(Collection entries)
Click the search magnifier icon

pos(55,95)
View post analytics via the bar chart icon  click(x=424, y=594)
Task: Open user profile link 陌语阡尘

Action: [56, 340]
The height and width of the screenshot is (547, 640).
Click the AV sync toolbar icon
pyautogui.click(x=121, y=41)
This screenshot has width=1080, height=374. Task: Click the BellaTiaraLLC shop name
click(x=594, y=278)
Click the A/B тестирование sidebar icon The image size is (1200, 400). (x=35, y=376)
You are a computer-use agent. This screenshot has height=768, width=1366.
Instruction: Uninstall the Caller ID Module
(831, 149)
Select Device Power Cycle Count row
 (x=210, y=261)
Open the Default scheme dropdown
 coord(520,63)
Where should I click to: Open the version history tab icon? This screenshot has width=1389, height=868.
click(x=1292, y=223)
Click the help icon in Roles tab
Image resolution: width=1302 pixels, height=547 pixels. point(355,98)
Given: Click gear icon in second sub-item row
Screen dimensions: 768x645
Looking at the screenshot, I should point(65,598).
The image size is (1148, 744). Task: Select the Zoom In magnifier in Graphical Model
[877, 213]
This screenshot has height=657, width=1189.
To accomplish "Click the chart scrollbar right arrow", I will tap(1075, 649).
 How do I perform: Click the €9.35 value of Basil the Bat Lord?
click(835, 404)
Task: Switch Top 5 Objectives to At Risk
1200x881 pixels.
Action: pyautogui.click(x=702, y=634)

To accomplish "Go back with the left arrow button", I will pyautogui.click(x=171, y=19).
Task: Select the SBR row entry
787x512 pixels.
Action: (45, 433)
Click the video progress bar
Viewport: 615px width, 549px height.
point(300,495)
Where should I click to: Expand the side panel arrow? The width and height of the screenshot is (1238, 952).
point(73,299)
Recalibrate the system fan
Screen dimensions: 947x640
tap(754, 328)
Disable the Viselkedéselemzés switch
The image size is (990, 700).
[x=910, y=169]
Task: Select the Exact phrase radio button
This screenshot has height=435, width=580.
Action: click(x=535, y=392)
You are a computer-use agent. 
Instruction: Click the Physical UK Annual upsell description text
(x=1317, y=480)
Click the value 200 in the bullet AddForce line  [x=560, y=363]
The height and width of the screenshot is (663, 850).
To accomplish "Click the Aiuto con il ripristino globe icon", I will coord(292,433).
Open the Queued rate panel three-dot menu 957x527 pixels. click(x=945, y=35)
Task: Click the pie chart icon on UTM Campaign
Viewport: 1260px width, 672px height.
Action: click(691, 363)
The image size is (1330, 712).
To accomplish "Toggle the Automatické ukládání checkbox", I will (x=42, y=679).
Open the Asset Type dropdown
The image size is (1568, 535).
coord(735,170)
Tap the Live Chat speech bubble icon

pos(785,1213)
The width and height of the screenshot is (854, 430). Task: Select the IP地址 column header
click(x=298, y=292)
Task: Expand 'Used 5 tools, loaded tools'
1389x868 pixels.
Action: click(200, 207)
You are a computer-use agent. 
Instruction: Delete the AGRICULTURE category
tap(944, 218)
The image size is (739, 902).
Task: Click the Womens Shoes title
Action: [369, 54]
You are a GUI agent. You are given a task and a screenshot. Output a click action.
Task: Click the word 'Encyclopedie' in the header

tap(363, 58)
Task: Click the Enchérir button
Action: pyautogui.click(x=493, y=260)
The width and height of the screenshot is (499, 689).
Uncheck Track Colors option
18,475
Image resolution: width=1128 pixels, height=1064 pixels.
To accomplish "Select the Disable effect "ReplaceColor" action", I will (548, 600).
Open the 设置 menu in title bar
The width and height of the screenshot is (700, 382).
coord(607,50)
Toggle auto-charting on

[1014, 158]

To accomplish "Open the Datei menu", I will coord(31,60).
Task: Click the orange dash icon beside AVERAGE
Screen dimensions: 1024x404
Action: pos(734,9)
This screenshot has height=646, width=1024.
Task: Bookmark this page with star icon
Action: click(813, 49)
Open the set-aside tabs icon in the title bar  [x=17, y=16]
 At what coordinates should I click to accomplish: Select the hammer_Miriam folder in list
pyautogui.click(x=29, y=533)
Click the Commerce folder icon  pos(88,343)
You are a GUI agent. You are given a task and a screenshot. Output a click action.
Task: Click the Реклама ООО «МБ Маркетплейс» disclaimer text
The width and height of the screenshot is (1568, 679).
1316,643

◆ **THE TASK**
What goes in the answer is the run of lines from the one holding "Task: Click the word" to the end of the entries, reproduced exactly and with nothing else.

◆ **ANSWER TO THIS EXERCISE**
Task: Click the word 'Encyclopedie' in the header

tap(363, 58)
Task: Click the Enchérir button
Action: pyautogui.click(x=493, y=260)
The width and height of the screenshot is (499, 689).
Uncheck Track Colors option
18,475
Image resolution: width=1128 pixels, height=1064 pixels.
To accomplish "Select the Disable effect "ReplaceColor" action", I will (548, 600).
Open the 设置 menu in title bar
The width and height of the screenshot is (700, 382).
coord(607,50)
Toggle auto-charting on

[1014, 158]

To accomplish "Open the Datei menu", I will coord(31,60).
Task: Click the orange dash icon beside AVERAGE
Screen dimensions: 1024x404
Action: pos(734,9)
This screenshot has height=646, width=1024.
Task: Bookmark this page with star icon
Action: click(813, 49)
Open the set-aside tabs icon in the title bar  [x=17, y=16]
 At what coordinates should I click to accomplish: Select the hammer_Miriam folder in list
pyautogui.click(x=29, y=533)
Click the Commerce folder icon  pos(88,343)
You are a GUI agent. You are given a task and a screenshot. Output a click action.
Task: Click the Реклама ООО «МБ Маркетплейс» disclaimer text
The width and height of the screenshot is (1568, 679).
1316,643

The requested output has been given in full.